Goal
Rescale every row from the one containing "This screenshot has width=699, height=408." down to the end of the rows, including both ends and the requests, by multiplying each coordinate in the answers by 2.4 and rounding to whole numbers, with halves rounded up. Give only those rows, without the pictures.

= = = = =

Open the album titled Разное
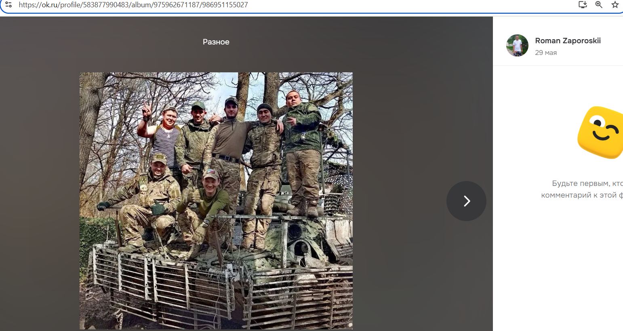pyautogui.click(x=216, y=42)
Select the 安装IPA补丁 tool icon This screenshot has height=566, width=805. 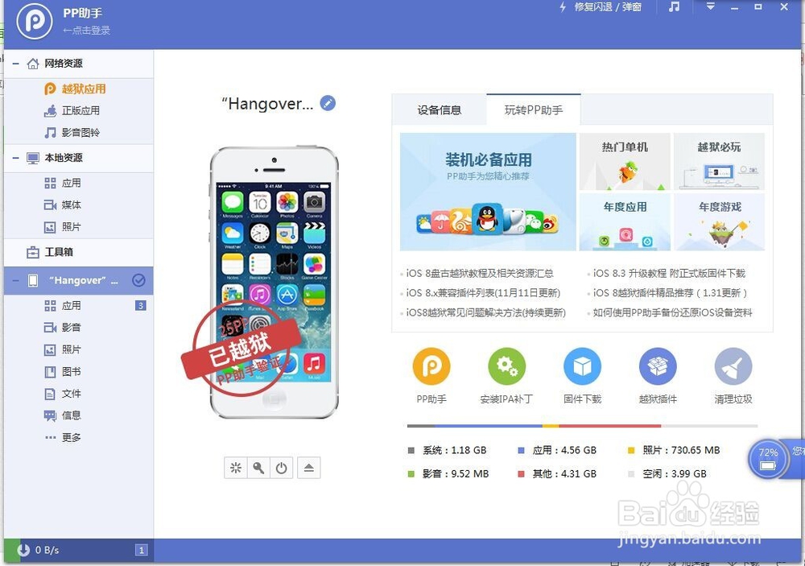click(x=507, y=366)
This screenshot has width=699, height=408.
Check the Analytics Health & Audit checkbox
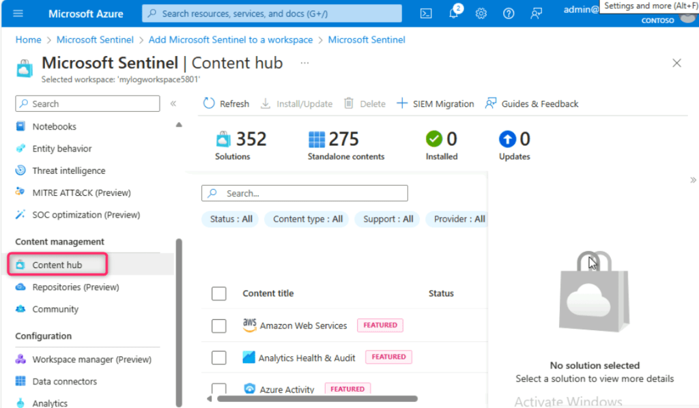(218, 358)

= = = = =

Solution to this task
This screenshot has width=699, height=408.
Check the Analytics Health & Audit checkbox
(523, 859)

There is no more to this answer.